Dependable. Stable. Reliable. These words often come to mind when investors think of dividend-paying stocks. But how can you make sure the stock you own today will continue to pay its dividend tomorrow?

Morningstar's US-based director of equity-income strategy, Josh Peters, argues that a trio of factors collaborate to generate a steady stream of dividends. Here are the signs to look for when evaluating a company's ability to maintain its dividend.

1) An economic moat

An economic moat, which encapsulates a company's competitive advantage, is one of the best tools to identify the stability of a company's profit stream. As such, it's one of the most important metrics for dividend-stock investors to evaluate.

"If you're hanging around for the dividend over the long run, then you have to think about the company's long-run earnings power, and that is almost entirely going to be shaped by the company's competitive position in its industry," says Peters.

"No-moat companies are substantially more likely to cut their dividends during recessions than narrow- and wide-moat firms," says Peters.

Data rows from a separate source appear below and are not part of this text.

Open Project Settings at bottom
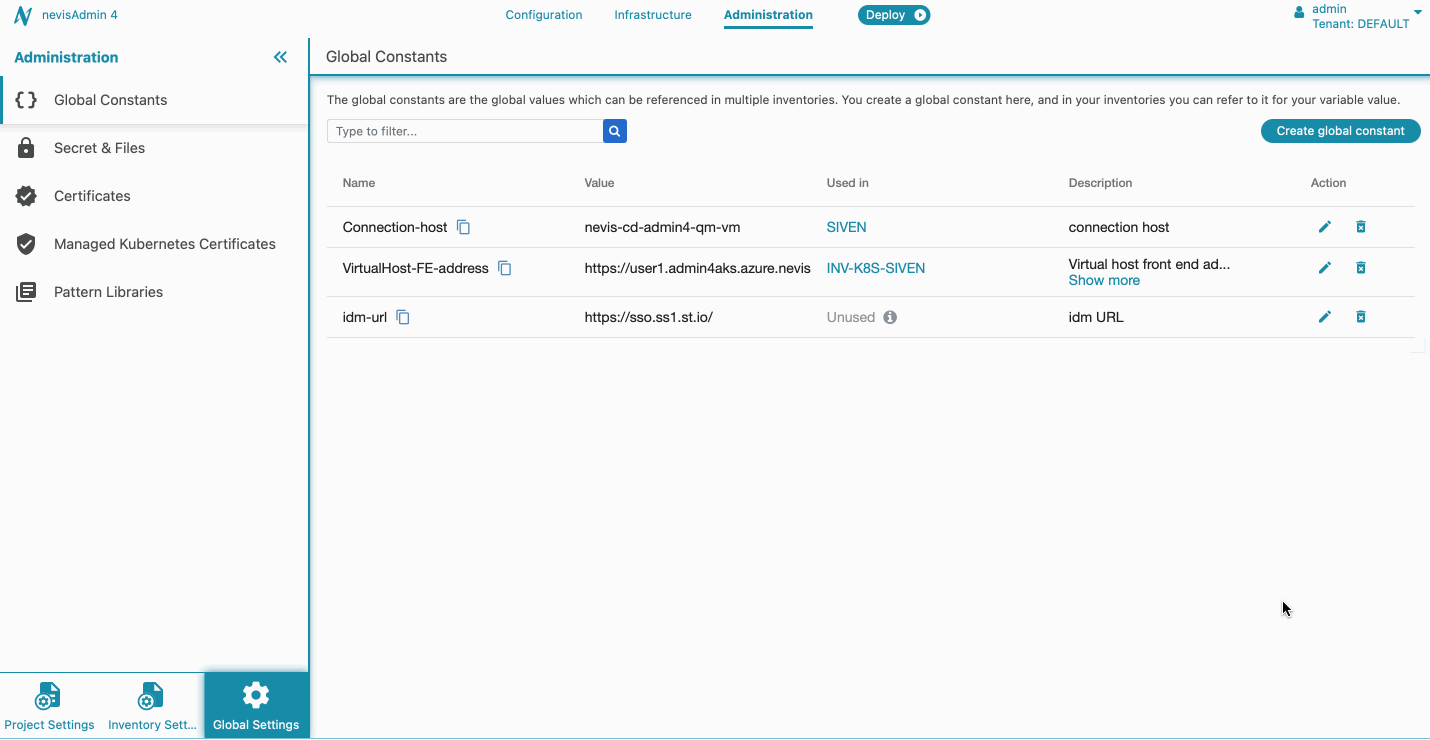1430x740 pixels. [x=49, y=706]
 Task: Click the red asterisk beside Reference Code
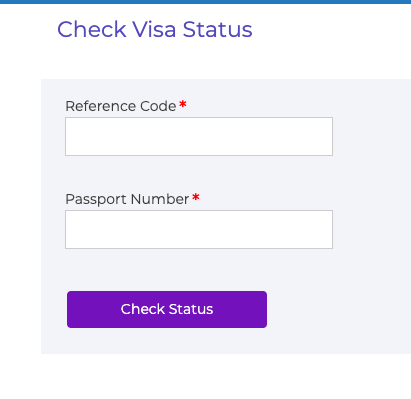coord(183,104)
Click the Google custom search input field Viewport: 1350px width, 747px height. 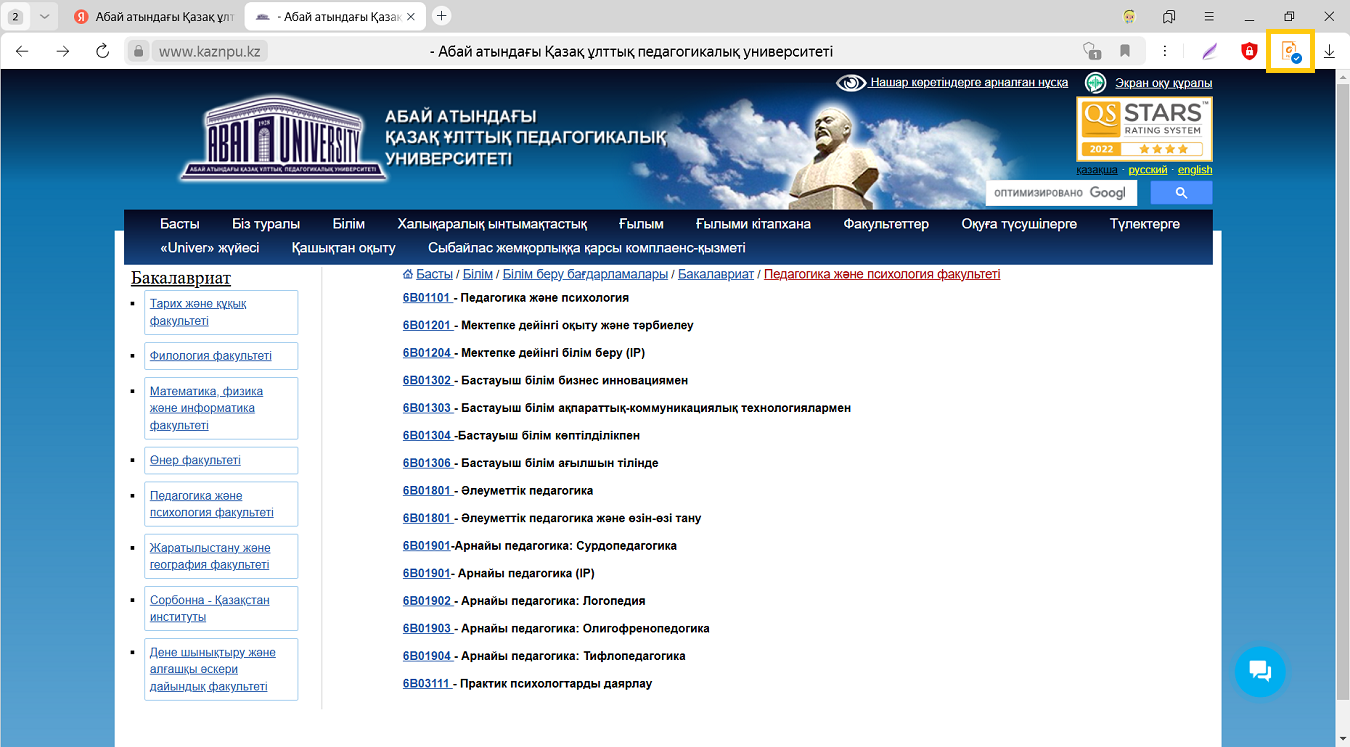[x=1060, y=193]
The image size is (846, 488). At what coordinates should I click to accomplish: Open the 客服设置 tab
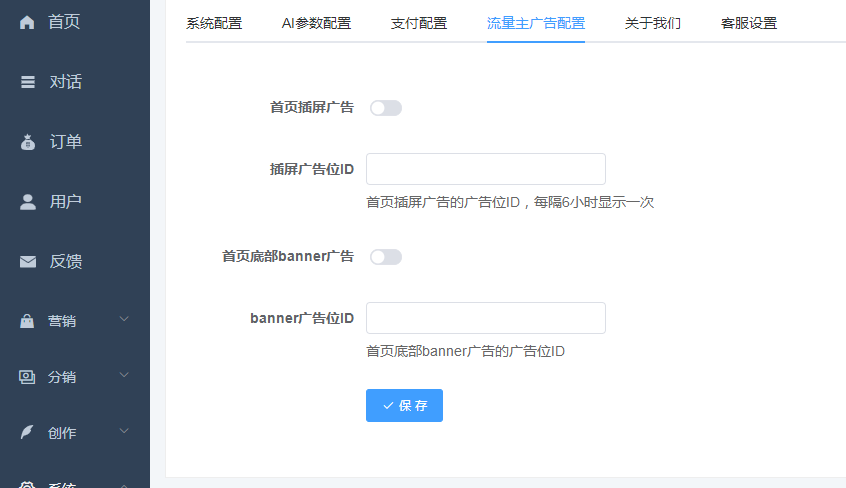pos(748,23)
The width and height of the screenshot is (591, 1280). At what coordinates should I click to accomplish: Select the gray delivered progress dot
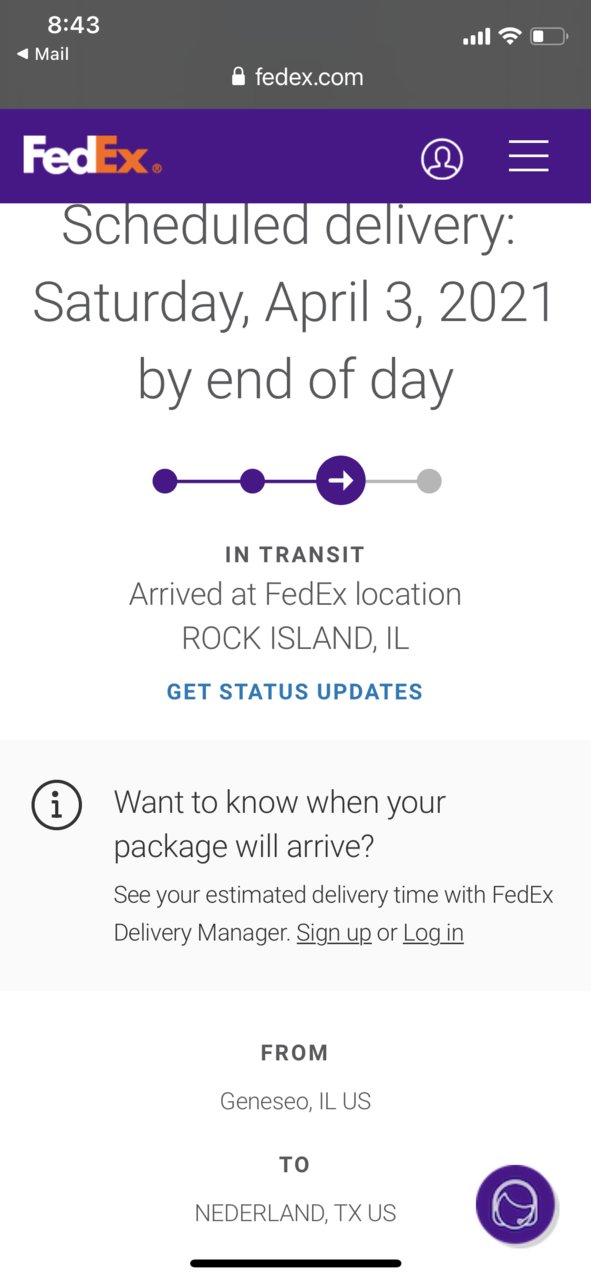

That's because these companies' profits--and, therefore, their dividends--are more vulnerable than those of wide-moat firms.

"An economic moat does not guarantee dividend safety, of course," adds Peters. General Electric (GE) held a wide moat rating when it reduced its dividend in 2009, he says. Nevertheless, moats offer some protection of future dividend payments. As such, Peters requires that a company earns a Morningstar Economic Moat Rating of narrow or wide before investing.

2) Strong finances

Common-stock shareholders collecting dividends sit on the bottom rung of a company's ladder of financial obligations. They're only paid after other obligations--such as those from banks, bondholders, suppliers, employees, pensions, and so on--are met.

"Being the last in the pay line, we want to see that this line is not too long," says Peters.

Peters warns that with highly leveraged companies, it's especially important to be aware of financial covenants with bankers or bondholders that can trigger defaults even before the company runs out of resources.

"If this seems beyond your grasp, simply avoid highly leveraged situations," he advises.

Peters also recommends that dividend investors understand all claims on a company's cash, which may include pension deficits, tax problems or legal threats.